Que les choses soient claires : il n'est pas ici question de se prêter à une déconstruction facile d'une tribune qui, sous des atours pertinents et savants, se révèle simpliste. Il s'agit seulement de pointer : ce texte se donne les apparences de l'objectivité analytique, de l'éloignement de l'idéologie, voire d'une démarche scientifique – mais il ne satisfait à aucun de ces critères. Il s'agit ensuite de noter que si l'histoire en tant que discipline a un rôle majeur à jouer dans l'étude des mondialisations en cours et passées, aux côtés d'autres sciences humaines et sociales, elle ne saurait être un nouvel instrument de privatisation de la question, comme le fut trop longtemps l'économie. Il s'agit enfin de dire qu'aujourd'hui, après des années d'un débat qui a produit plus d'interrogations que de percées décisives, malgré son envahissement de l'espace médiatique, l'urgence est surtout de se défaire de toute réduction de l'objet mondialisation, et de promouvoir au contraire sa mise en perspective plurielle, de telle sorte qu'il redevienne ce qu'il n'aurait jamais dû cesser d'être : l'affaire de tous et non d'un petit nombre.
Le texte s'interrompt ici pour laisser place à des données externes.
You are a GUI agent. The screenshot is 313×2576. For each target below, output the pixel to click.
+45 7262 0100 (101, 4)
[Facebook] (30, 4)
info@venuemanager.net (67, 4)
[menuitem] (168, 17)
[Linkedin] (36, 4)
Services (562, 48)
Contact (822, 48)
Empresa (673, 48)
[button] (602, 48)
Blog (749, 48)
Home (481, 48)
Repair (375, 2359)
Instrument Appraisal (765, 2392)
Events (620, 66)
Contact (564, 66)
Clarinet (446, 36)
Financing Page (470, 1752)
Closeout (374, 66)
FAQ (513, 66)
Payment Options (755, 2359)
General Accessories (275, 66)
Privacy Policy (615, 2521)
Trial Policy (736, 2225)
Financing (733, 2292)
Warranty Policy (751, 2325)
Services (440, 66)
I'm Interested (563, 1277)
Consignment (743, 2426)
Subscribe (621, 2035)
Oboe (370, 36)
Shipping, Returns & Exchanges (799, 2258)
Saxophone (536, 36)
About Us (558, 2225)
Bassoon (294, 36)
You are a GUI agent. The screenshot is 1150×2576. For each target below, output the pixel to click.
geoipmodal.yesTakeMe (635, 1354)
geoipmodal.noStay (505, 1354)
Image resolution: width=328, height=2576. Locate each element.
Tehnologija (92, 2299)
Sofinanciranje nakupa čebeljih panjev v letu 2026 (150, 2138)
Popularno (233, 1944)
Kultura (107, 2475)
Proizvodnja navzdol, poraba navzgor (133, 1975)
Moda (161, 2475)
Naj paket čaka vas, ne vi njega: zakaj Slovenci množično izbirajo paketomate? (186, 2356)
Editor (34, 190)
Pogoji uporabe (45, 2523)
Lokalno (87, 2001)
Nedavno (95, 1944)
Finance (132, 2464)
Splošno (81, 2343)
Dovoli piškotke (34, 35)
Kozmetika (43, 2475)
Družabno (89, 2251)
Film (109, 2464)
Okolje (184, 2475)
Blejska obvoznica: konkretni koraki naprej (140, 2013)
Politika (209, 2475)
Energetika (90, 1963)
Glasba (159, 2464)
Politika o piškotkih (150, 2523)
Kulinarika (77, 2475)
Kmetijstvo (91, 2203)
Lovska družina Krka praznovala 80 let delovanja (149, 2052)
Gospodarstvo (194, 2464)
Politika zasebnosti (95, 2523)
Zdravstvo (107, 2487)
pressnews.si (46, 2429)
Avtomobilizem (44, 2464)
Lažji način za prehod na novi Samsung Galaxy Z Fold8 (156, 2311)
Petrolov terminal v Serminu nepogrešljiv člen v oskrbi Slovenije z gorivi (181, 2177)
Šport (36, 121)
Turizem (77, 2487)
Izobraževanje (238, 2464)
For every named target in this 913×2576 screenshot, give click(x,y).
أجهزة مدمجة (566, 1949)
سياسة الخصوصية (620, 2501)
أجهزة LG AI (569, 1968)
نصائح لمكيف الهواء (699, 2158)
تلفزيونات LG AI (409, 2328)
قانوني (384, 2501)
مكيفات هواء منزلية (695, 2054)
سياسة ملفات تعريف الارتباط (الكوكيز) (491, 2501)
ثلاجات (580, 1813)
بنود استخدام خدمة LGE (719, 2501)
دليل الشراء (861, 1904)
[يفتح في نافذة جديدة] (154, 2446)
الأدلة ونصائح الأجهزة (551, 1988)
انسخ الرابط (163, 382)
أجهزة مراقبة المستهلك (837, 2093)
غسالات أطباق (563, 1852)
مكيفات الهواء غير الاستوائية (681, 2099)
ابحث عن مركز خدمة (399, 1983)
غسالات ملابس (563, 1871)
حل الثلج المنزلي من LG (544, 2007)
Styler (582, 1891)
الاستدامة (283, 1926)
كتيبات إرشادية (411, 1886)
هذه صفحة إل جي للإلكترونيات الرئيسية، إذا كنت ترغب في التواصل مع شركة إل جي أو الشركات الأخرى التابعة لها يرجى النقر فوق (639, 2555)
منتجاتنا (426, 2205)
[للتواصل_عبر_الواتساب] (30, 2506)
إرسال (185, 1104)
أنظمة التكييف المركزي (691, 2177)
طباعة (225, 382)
Mais que fait donc Alexandre Adler dans sa tribune ? Il dresse une fresque à la Malraux de ce que fut " une décennie de mondialisation plus ou moins heureuse " qui nous laisserait " incertains de son bilan réel ". Fresque au sein de laquelle il convoque nombre de figures emblématiques ou méconnues (de Eisenhower à Clinton, de Andropov à Tsiouganov, de Hosokawa à Ishihara, de Mossadegh à Khatami, d'Alexandre Kojève à Raymond Aron), et qu'il organise autour d'une analogie centrale avec le scénario de la deuxième moitié du 19ème siècle : d'abord, de 1845 à 1872, " une vague de révolution politique démocratique puis de développement industriel accéléré ", qui représente " l'apogée du libéralisme européen ", puis, de 1872 à 1896, " une période de longue dépression de l'économie mondiale ", contemporaine d'une phase de mondialisation souvent comparée à la présente, et qui va entraîner un recul des idées libérales, jugées responsables de leurs effets négatifs. C'est là une analogie familière à tous ceux qui s'intéressent de près à " la mondialisation ", et dont l'utilisation resterait acceptable si Alexandre Adler n'allait pas jusqu'à la forcer dans ce raccourci fracassant : " Ce que les violences agitatoires des illuminés communautaristes de Seattle et de Prague révèlent comme un symptôme grossissant, c'est la mise en place à l'échelle planétaire d'un front anti-mondialiste qui rappelle trait pour trait le front anti-libéral de la Révolution conservatrice née de la crise européenne des années 1872-1896. "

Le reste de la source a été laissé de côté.